Required action:
Return each record unchanged and drop the images.

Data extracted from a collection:

════════════════

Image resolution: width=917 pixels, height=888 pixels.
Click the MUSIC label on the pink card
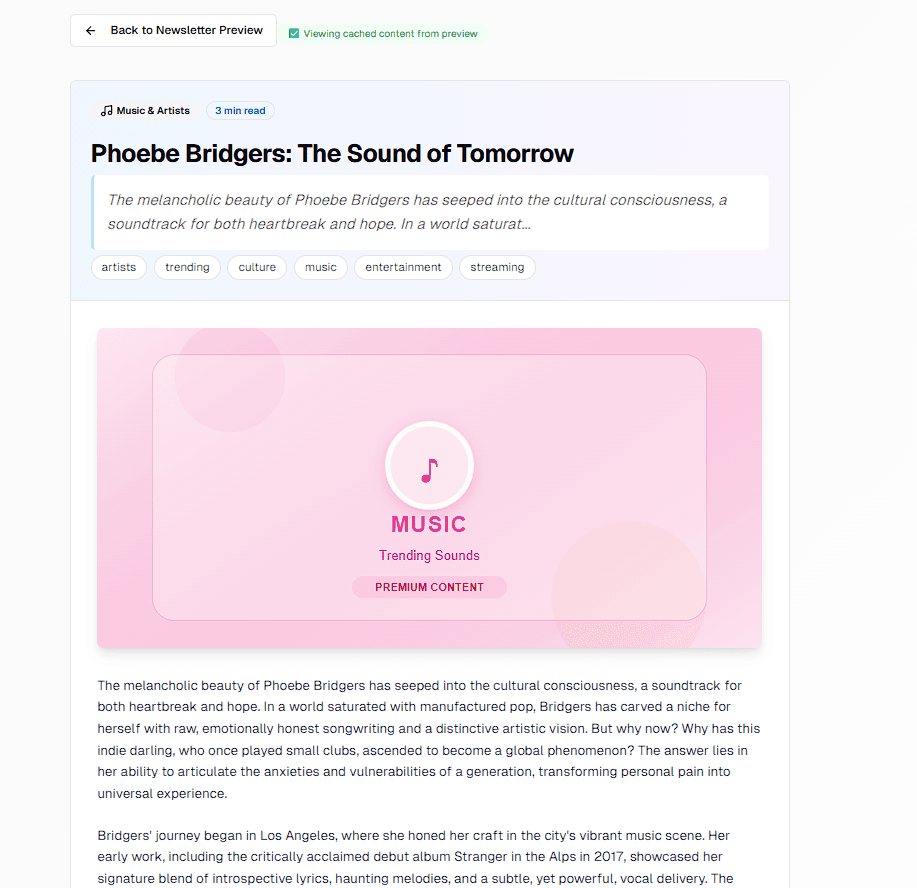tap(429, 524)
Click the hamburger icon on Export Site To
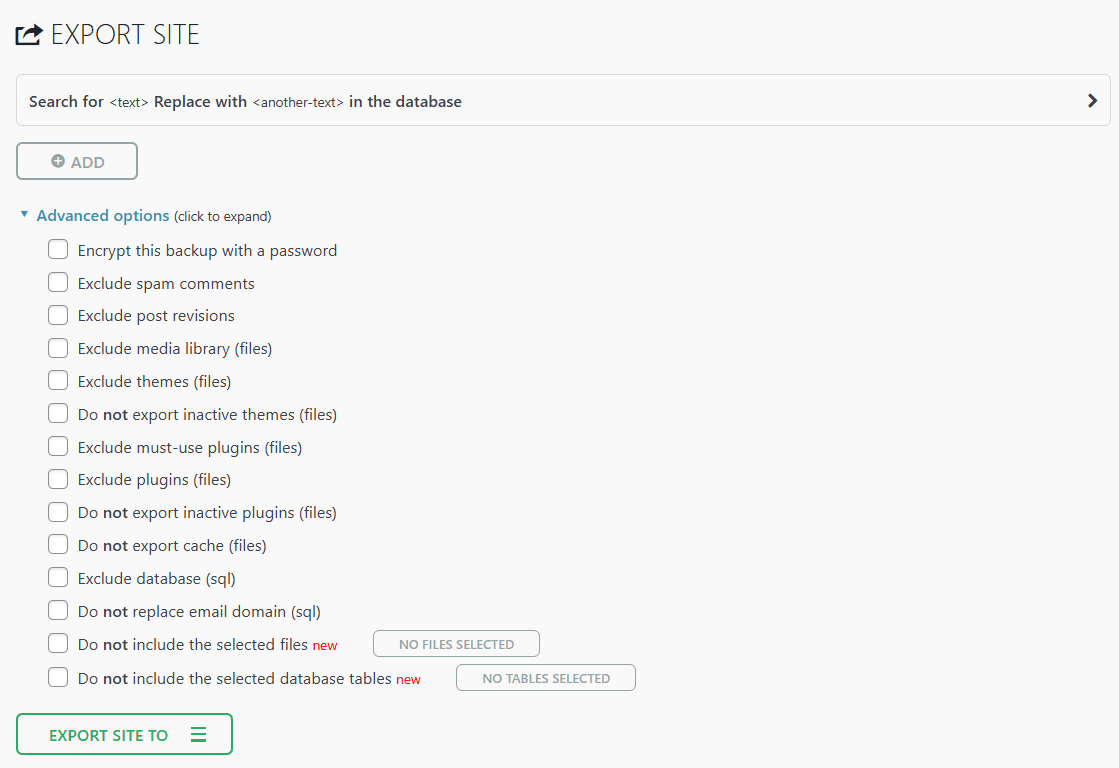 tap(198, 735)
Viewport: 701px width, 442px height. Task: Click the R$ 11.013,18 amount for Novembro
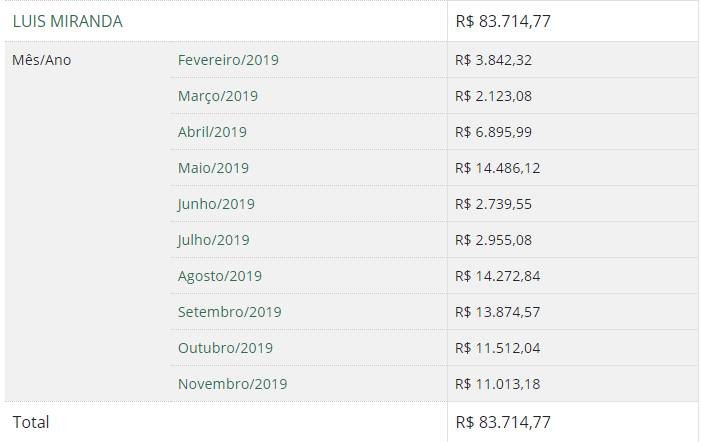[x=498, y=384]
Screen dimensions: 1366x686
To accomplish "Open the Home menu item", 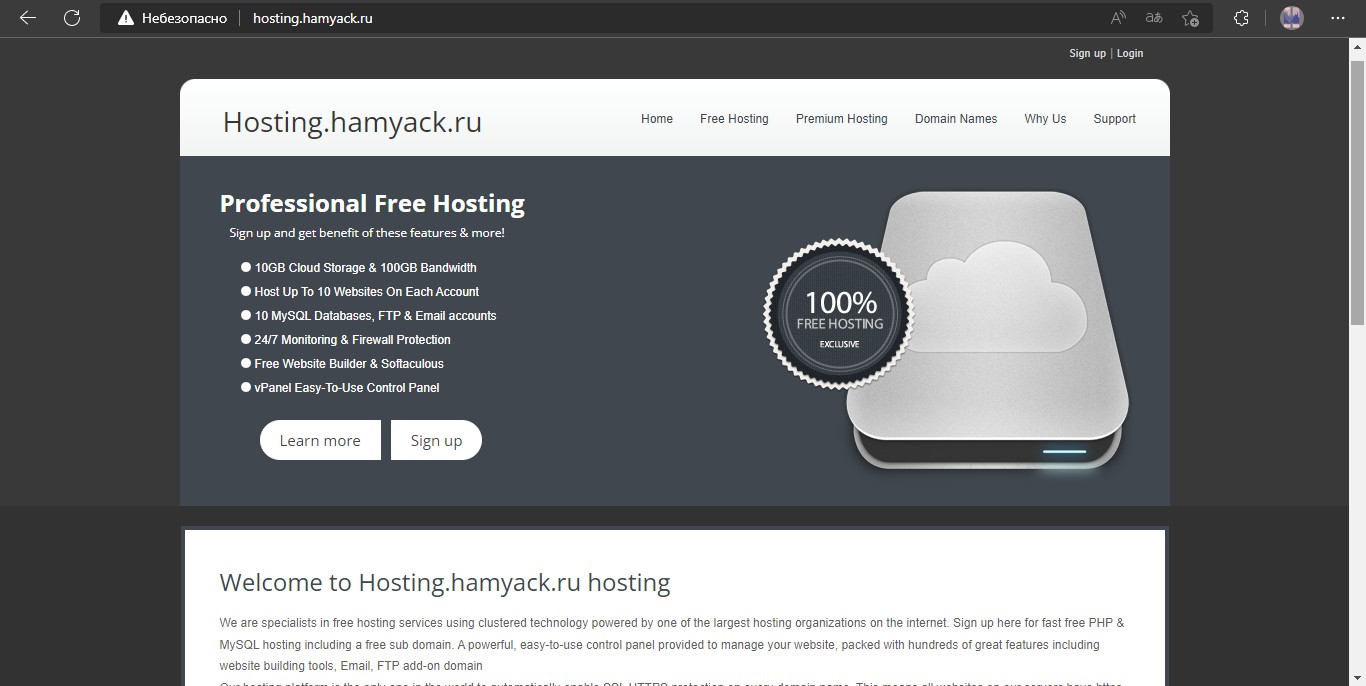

════════════════

Output:
Image resolution: width=917 pixels, height=888 pixels.
Click the MUSIC label on the pink card
tap(429, 524)
Click the hamburger icon on Export Site To
 tap(198, 735)
Viewport: 701px width, 442px height. Task: Click the R$ 11.013,18 amount for Novembro
[x=498, y=384]
Screen dimensions: 1366x686
To accomplish "Open the Home menu item", 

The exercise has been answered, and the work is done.